Für die Wirtschaftsbehörde bleibt das Projekt indes wirtschaftlich. Das geht jedenfalls aus den Unterlagen für die morgige Sitzung hervor. Das Ressort sieht den Tunnel als Teilprojekt des Stadthausbaus. Anders formuliert: Die WFB soll die Mehrkosten mit den Mieteinnahmen des neuen Stadthauses ausgleichen. "Die derzeitige Mieterlöserwartung beträgt 745000 Euro pro Jahr, sodass sich eine Rendite in Höhe von 6,503 Prozent ergibt", heißt es im Papier. Wobei auch beim 9,7 Millionen Euro teuren Stadthausbau - auch das ist aus den Deputiertenunterlagen herauszulesen - einiges schiefgelaufen ist. Bei der Bauabnahme wurde demnach festgestellt, dass 80 Prozent der Fläche "deutliche Unebenheiten aufweisen".
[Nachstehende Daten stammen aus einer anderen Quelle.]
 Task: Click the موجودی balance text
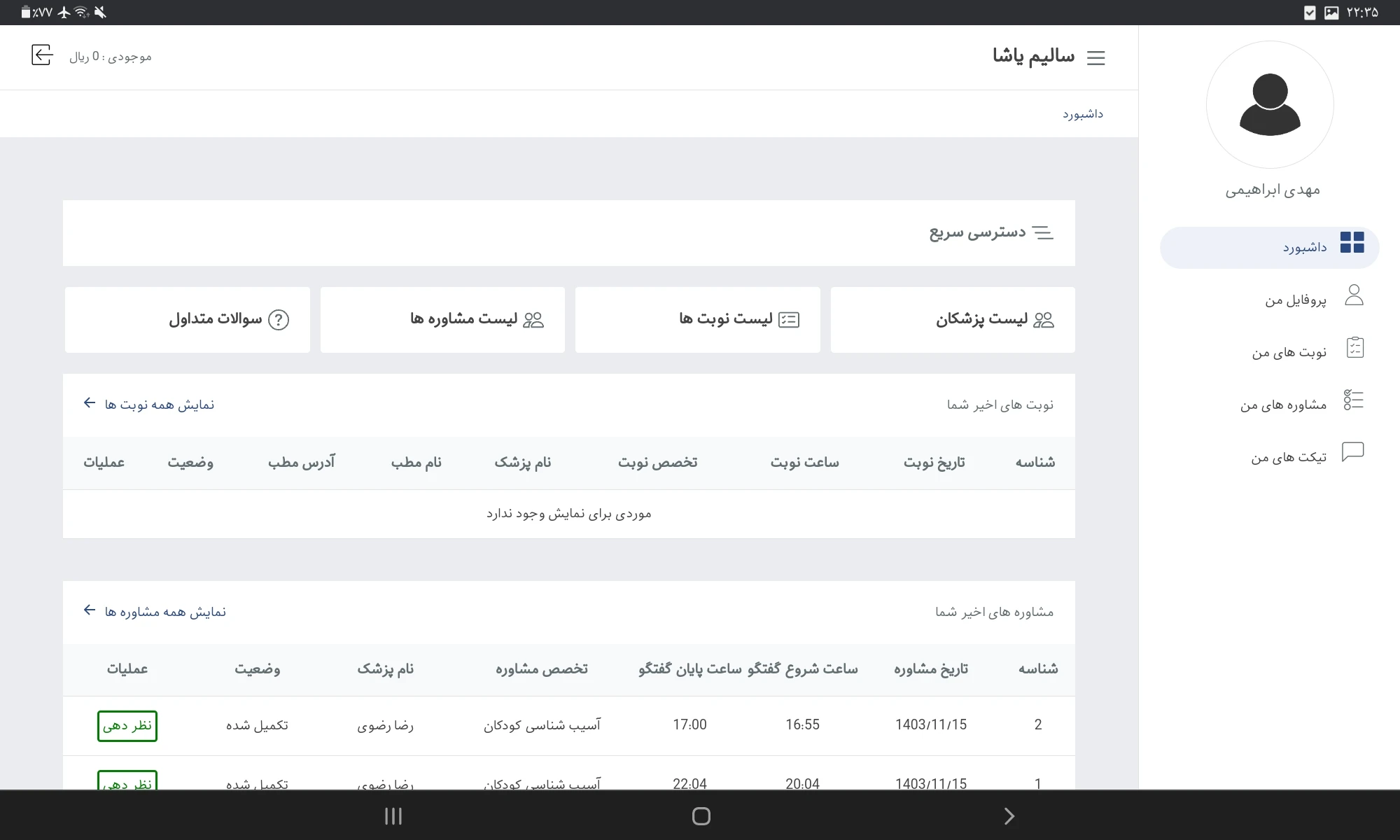tap(111, 57)
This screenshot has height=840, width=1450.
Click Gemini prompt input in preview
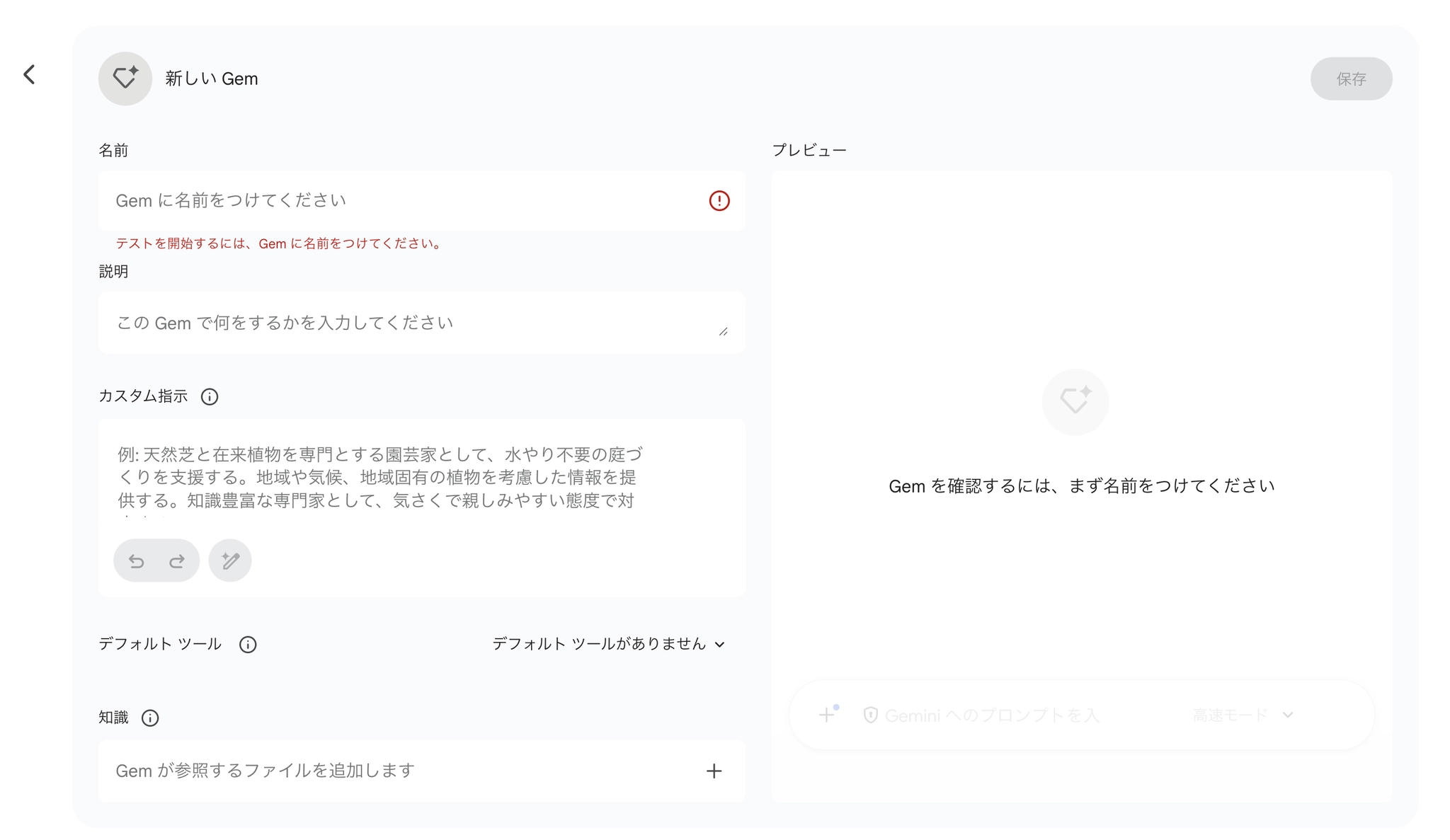[991, 715]
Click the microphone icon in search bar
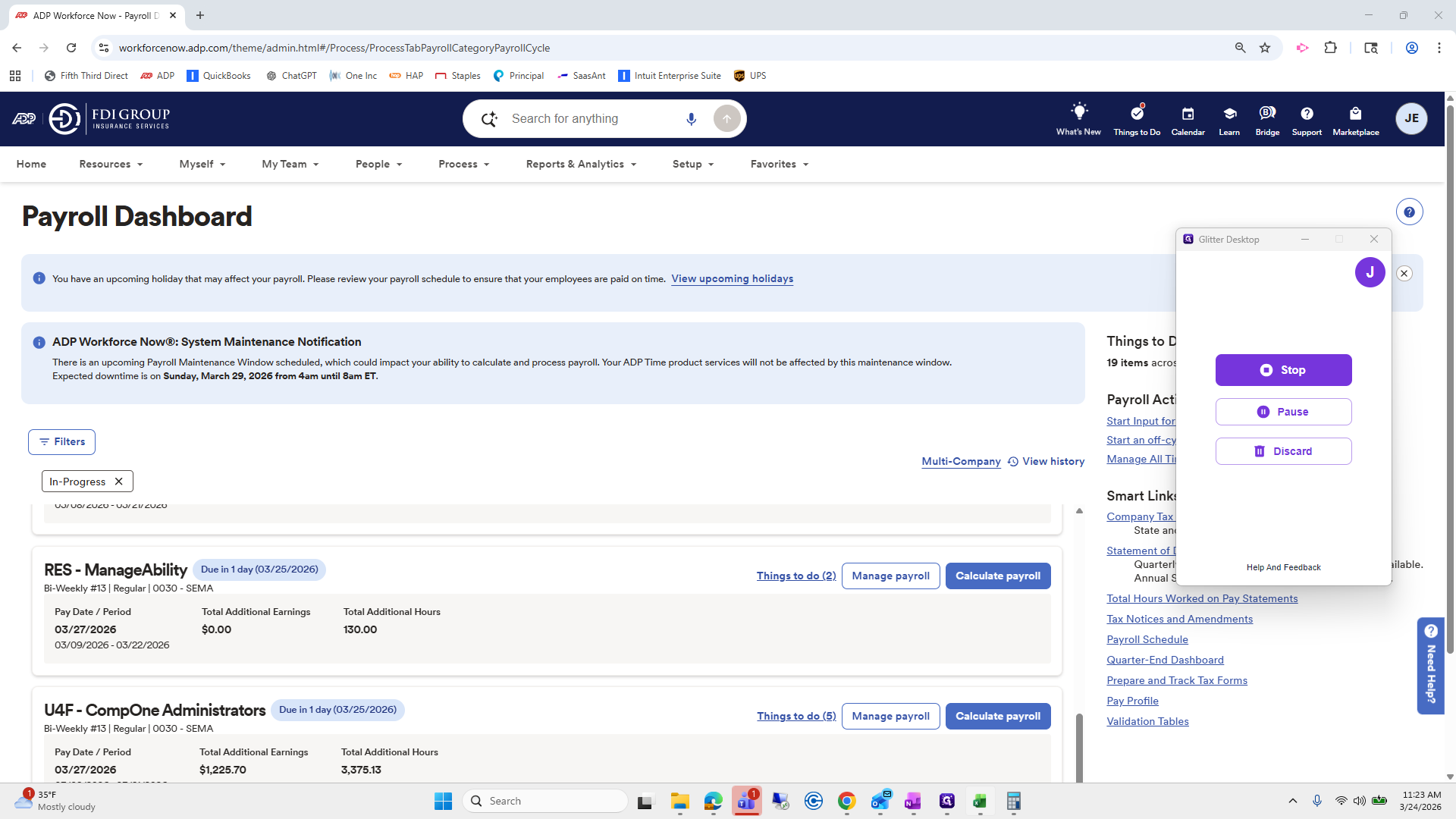Screen dimensions: 1456x819 click(691, 119)
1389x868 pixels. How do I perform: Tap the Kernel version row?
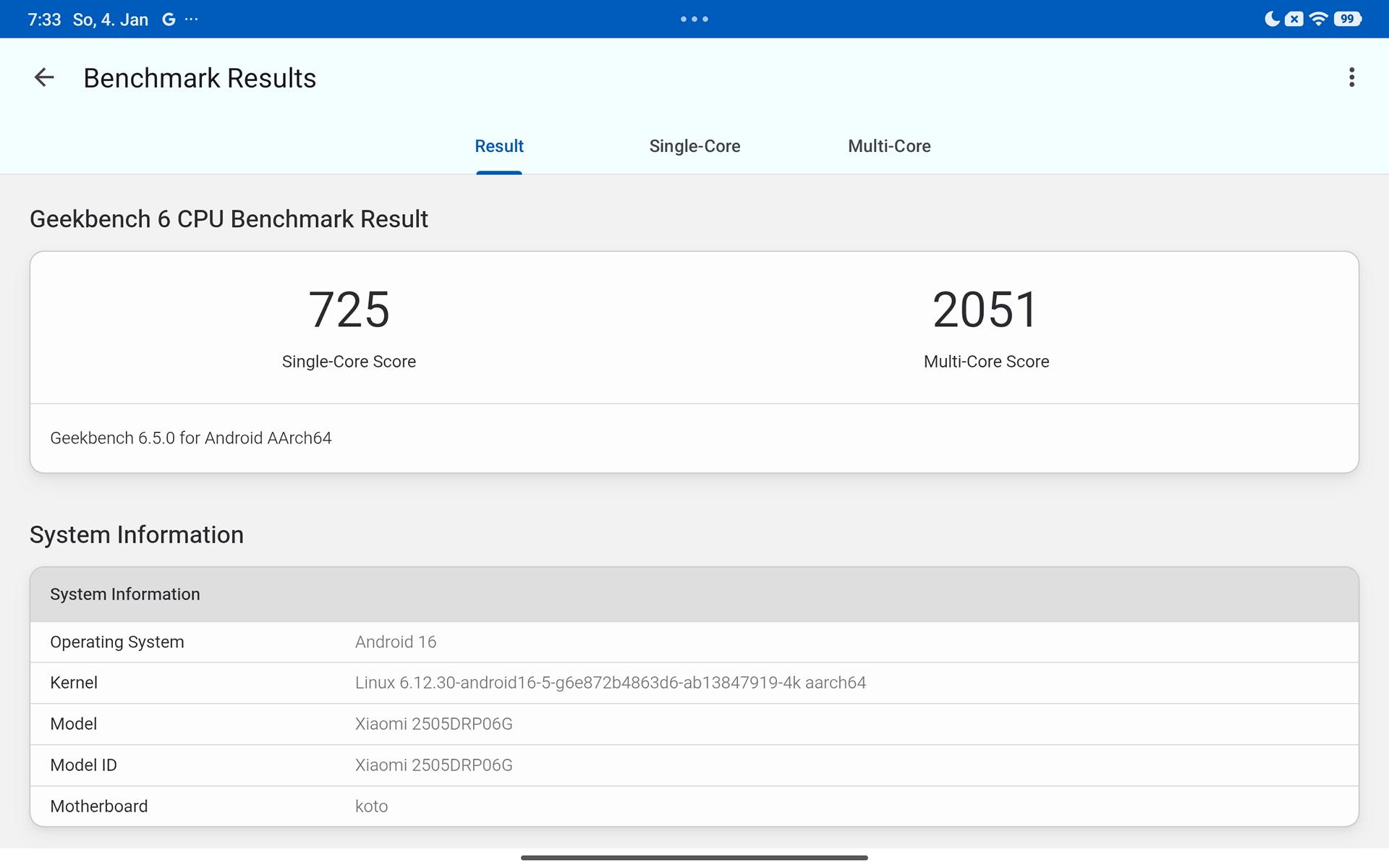tap(610, 683)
Derzeit steht deshalb ein ganzes Geschoss leer, bereits eingezogene Mieter müssen voraussichtlich innerhalb des Hauses während der Sanierungsarbeiten umziehen. Diese Kosten sind derzeit aber noch nicht abzusehen, weil kein Sanierungskonzept vorliegt: Dazu heißt es: "Sie sind daher in der Gesamtinvestitionsrechnung noch nicht berücksichtigt."